Today, as numerous proposals for reforming telecom law float around Congress, broadband firms are fighting hard against a neutral network, and apparently winning. (AT&T may certainly be on the government's good side, as it has been secretly allowing the National Security Agency to monitor its phone and Internet lines, according to a retired AT&T technician, as reported by Wired News.) In a party-line vote last week, Republicans on a House subcommittee defeated one neutrality proposal. According to many observers, another bill in the Senate, offered by Democratic Sen. Ron Wyden of Oregon, faces similar dim prospects. In addition to lobbying, broadband firms have launched a campaign aimed at urging Americans to join their fight. Large telecom firms back a "coalition" called Hands Off the Internet, which argues that instituting network neutrality amounts to government "regulation" of the Internet. On its Web site, the group -- which is funded by, among other companies, AT&T, and is headed by former Bill Clinton press secretary Mike McCurry -- beseeches, "Join us and say NO to government regulation of the Internet!"

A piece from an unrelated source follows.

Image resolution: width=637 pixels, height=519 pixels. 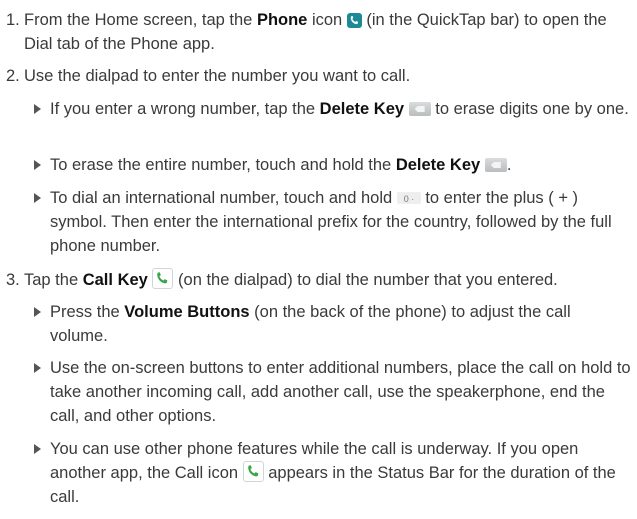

Opponents say that regulation is the only way to save the Internet from the likes of AT&T. "They would have the pipe split between the public Internet -- which might get 1 Mbps speeds -- and a toll lane on the rest of the 100 Mbps pipe they're laying," Tod Cohen, the director of government affairs at eBay, says of the AT&T's plans. By "public Internet," Cohen is referring to today's Internet, the Internet of Google, Blogger, Skype, YouTube and Flickr, services that came out of nowhere and are now indispensable. "They're saying, 'We'll leave the public Internet to be like the public-access station. But if you want to be on one of the fast channels, you have to pay.'"
Consumer advocate Chester sees a dark future for the Internet if big companies like AT&T gain unregulated control. "I think the public requires a serious national debate about what this means and what it's going to look like," he says. "There's a basic assumption that the Internet is going to remain forever open and diverse and affordable. I'm saying we should be cautious. We should really understand what these proposals mean for the kind of diverse voices we would want to see online."